Wednesday, May 15, 2013

Review: The Beautiful and the Cursed by Page Morgan

The Beautiful and the Cursed
Page Morgan
Series: The Dispossessed #1
Genre: YA Gothic
Publication date: May 14th 2013
by Delacorte Books for Young Readers 

After a bizarre accident, Ingrid Waverly is forced to leave London with her mother and younger sister, Gabby, trading a world full of fancy dresses and society events for the unfamiliar city of Paris.

In Paris there are no grand balls or glittering parties, and, disturbingly, the house Ingrid’s twin brother, Grayson, found for them isn’t a house at all. It’s an abandoned abbey, its roof lined with stone gargoyles that could almost be mistaken for living, breathing creatures.

And Grayson has gone missing.

No one seems to know of his whereabouts but Luc, a devastatingly handsome servant at their new home.

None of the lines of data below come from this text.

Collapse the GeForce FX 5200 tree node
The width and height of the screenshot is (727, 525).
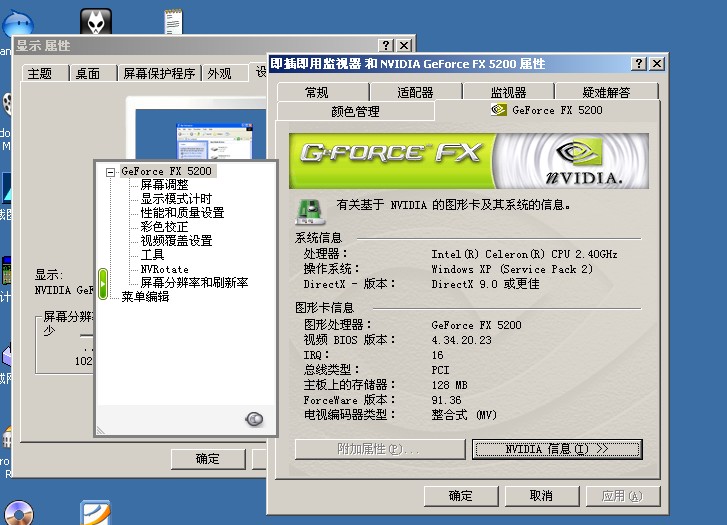pyautogui.click(x=110, y=171)

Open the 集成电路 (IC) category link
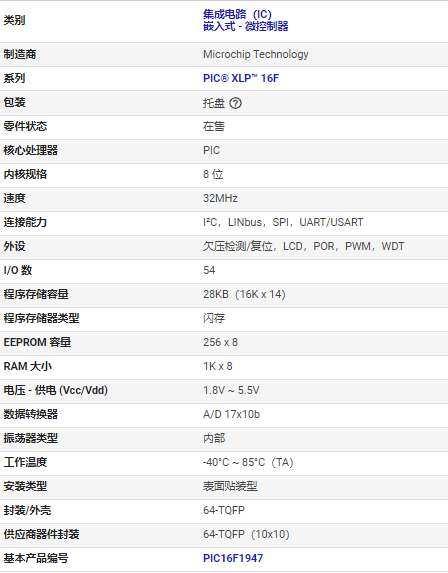[237, 14]
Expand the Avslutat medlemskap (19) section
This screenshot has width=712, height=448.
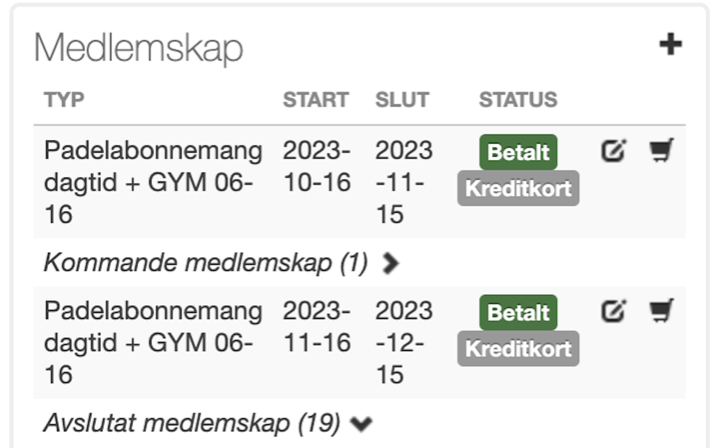(x=361, y=424)
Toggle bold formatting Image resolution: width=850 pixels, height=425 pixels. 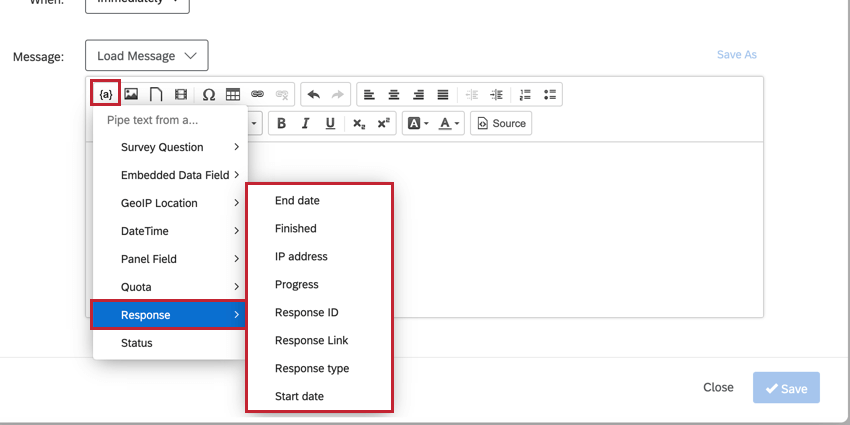(x=281, y=124)
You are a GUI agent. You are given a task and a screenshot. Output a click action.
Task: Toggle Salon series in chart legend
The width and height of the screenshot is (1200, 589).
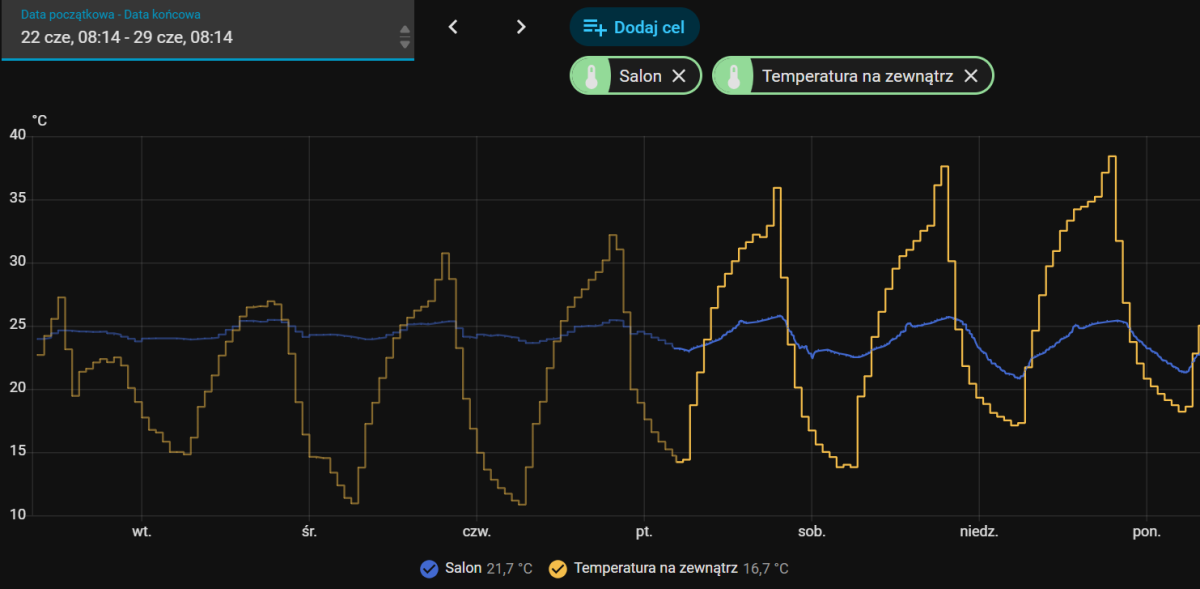[429, 569]
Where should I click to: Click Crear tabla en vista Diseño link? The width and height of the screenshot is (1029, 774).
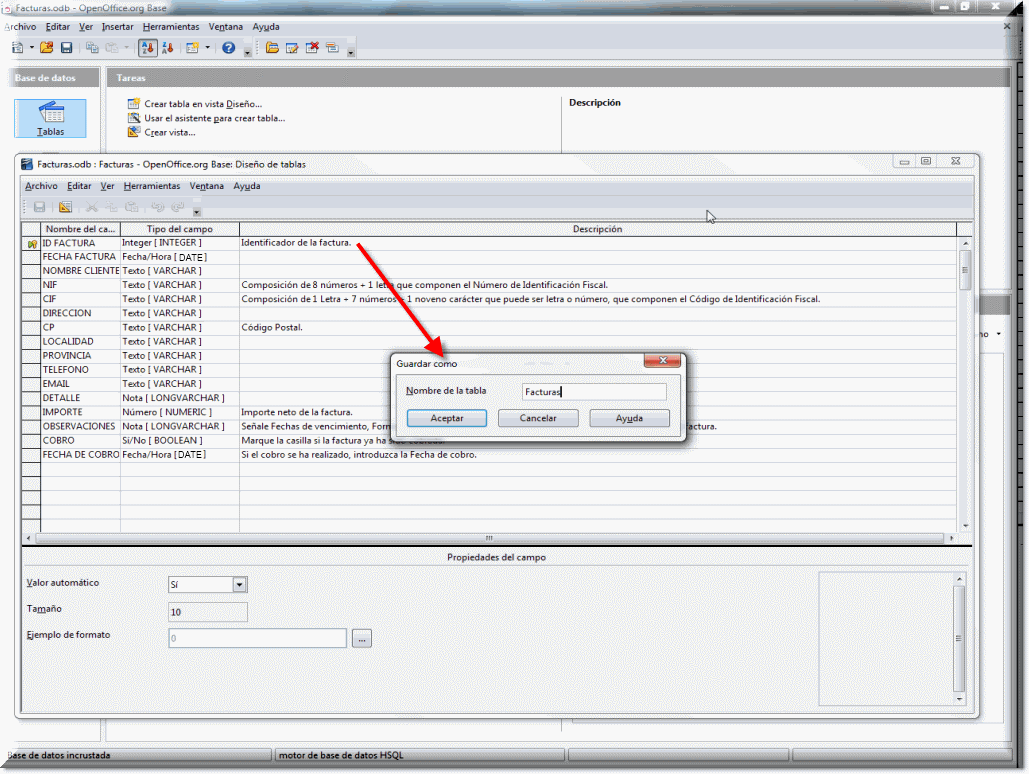[203, 104]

Ingrid is sure her twin isn’t dead—she can feel it deep in her soul—but she knows he’s in grave danger. It will be up to her and Gabby to navigate the twisted path to Grayson, a path that will lead Ingrid on a discovery of dark secrets and otherworldly truths. And she’ll learn that once they are uncovered, they can never again be buried.
-A copy was provided by Random House Canada for review-

Set in beautiful Paris, 1899, The Beautiful and the Cursed is a unique, violent, sometimes disturbing YA Gothic involving demons, Gargoyles, and… something unexplained that is one of our main characters.

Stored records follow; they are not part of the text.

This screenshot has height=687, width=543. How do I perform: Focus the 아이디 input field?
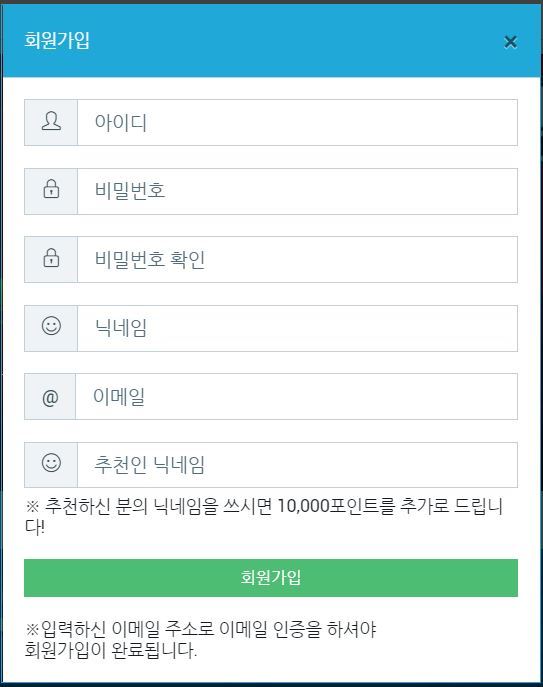[297, 123]
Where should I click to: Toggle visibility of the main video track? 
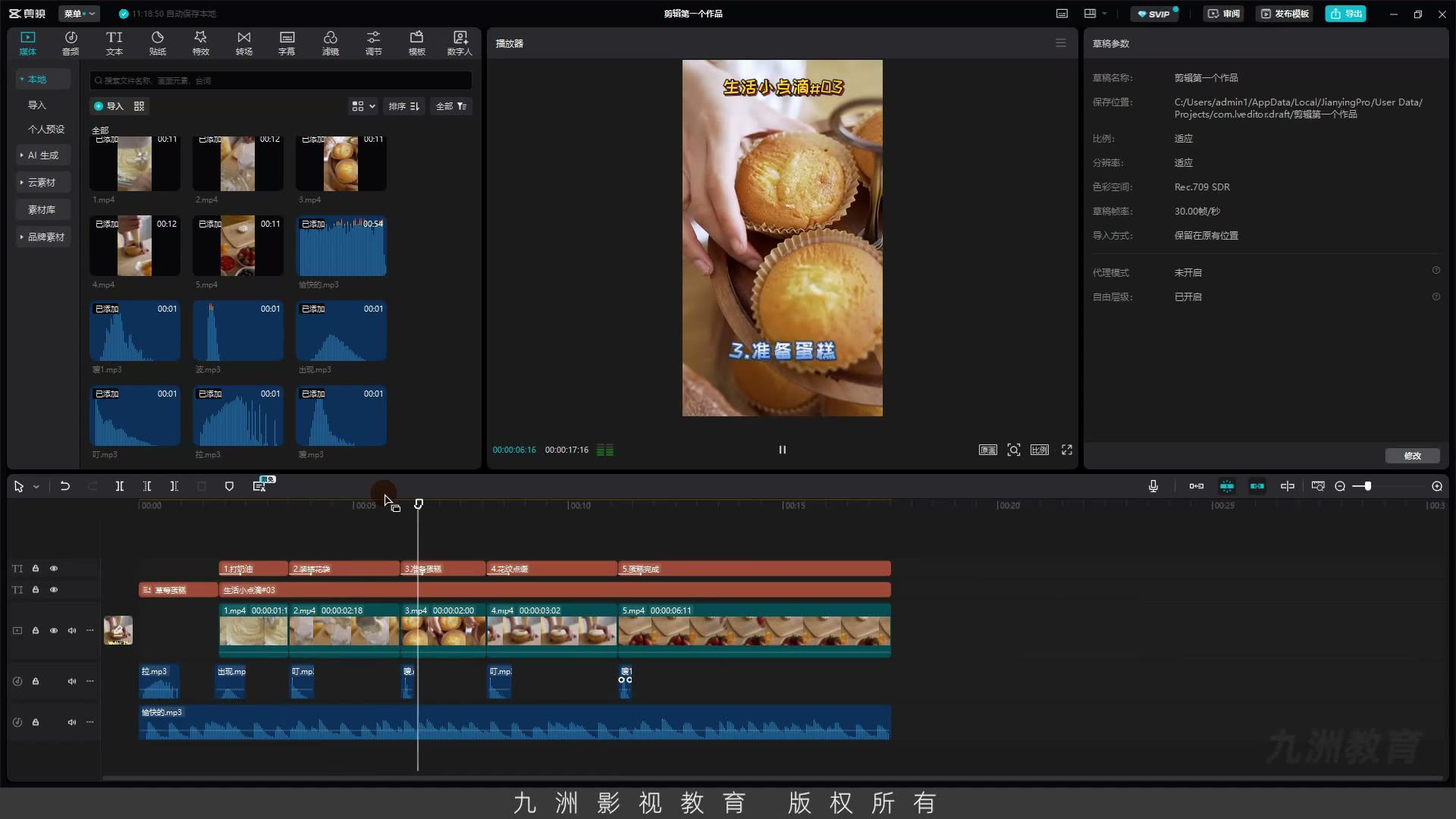pos(54,630)
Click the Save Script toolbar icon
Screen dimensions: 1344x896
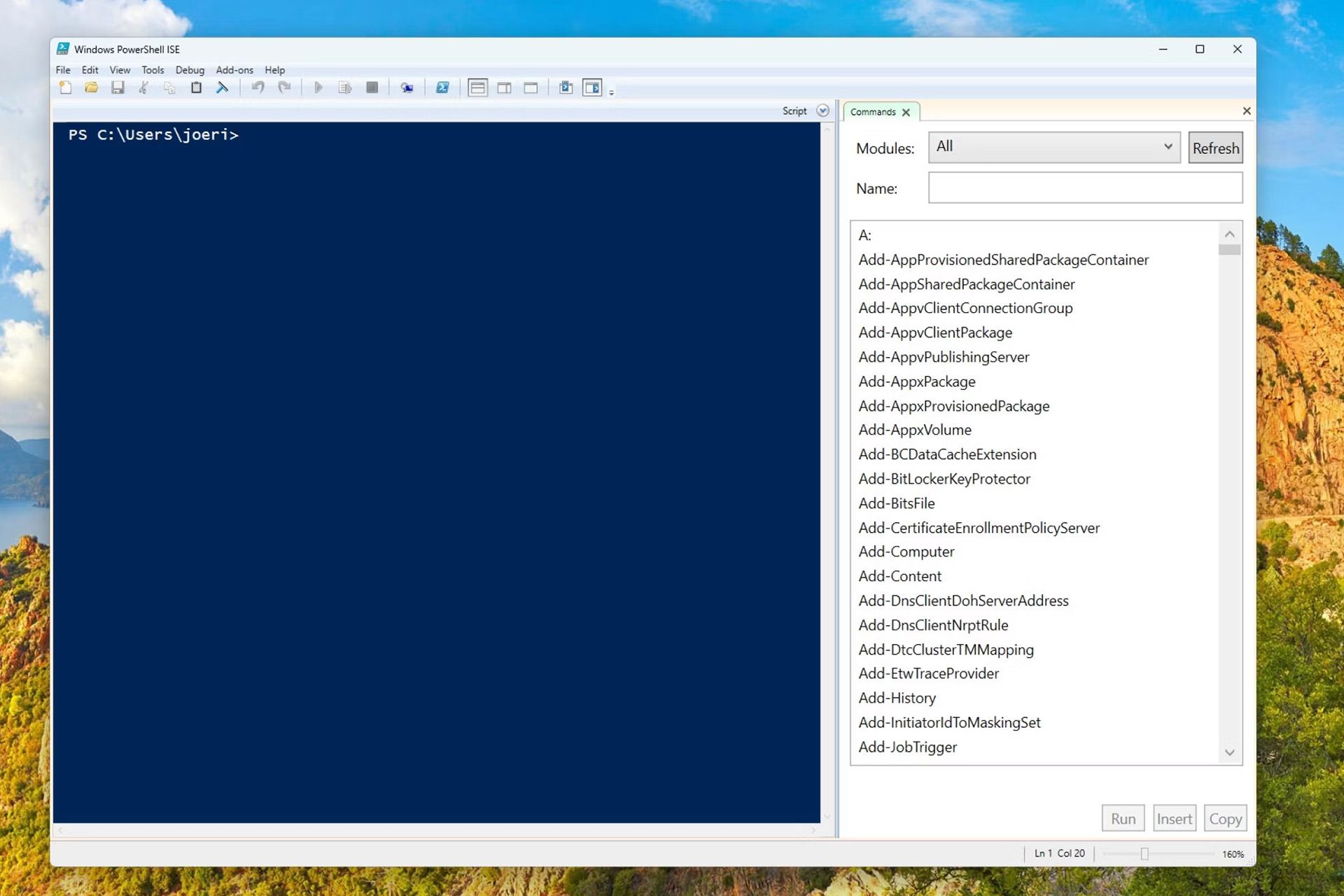119,89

With the appearance of two dead bodied within the first 70 pages, I knew I was in for a good time. Though not a bad thing (for me), this book was a little more violent than I expected. Aside from the initial dead bodies we're treated to gory bodily remains and beastly attacks--which were pretty cool I might add. Hell hounds make for really awesome evil! To protect from these creature are gargoyles; amazingly described as these massive beasts, gargoyles have to protect the humans residing in their estates, and can turn to and from human form. This gargoyle lore - gargoyles not being something I knew very much of - left me kind of in awe. Page makes them both darkly beautiful and monstrous. Their human forms give us century old characters: some are bitter, some are lonely, others revel in the power they possess, but they all carry a certain air of desperation that makes them a little… menacing. Aside from the fantastic visuals of these beasts (including their metamorphosis), Paris also comes alive in this novel with rich scenery and ambiance. All that in addition to the beautiful prose = A+ on the writing!

The multiple perspectives in this book take us from one sister to another, starting when they find out about their missing brother. One sister - Ingrid - has unexplained powers that have started to materialize, which has everyone perplexed. The other, Gabby, is a little jealous and dealing with feeling helpless in her shadow. Although they are both very determined young women, I'm always partial to the less damsel-in-distress-y types (even though Gabby is set against being such, she still is), so I found Ingrid to be a much more compelling character. The ability to shoot lightning from your fingers (!!) will do that! The sisters are our main POVs, but we also get glimpses into Luc's and Grayson's which come with both good and bad results. Good because we get answers fast: we learn what's happening to Grayson, we find out a lot about the Gargoyles; but bad because for one, we relive some of the same scenes echoed through a sister's POV (which I did not find necessary), and for another, we find out things way before the girls do, therefore making the wait a little monotonous. It doesn't help matters that the plot is not especially fast paced. Sure there are some deaths and intriguing happenings, but the actual plot doesn't start moving until three quarters through. Once this happens though it's a pretty freaky ride until the end.

There is also romance in this novel, and with all the different POVs we get a mix of forbidden love, confused emotions, and even a slight love triangle. I did not find the romance to be the book's best quality, to be honest. I never grew especially connected to any of the couples, nor did I feel a large amount of chemistry between them which always makes the romance a bit bland. It could have been worse.

With excellent imagery and splendid writing, The Beautiful and the Cursed is an original work of Gothic fiction. It takes a little bit to get going, but it is worth it at the end.

Also, I gotta say, the UK cover grasps the book so much better than the froufrou US cover (although the US one is gorgeous, this is just not a froufrou book!)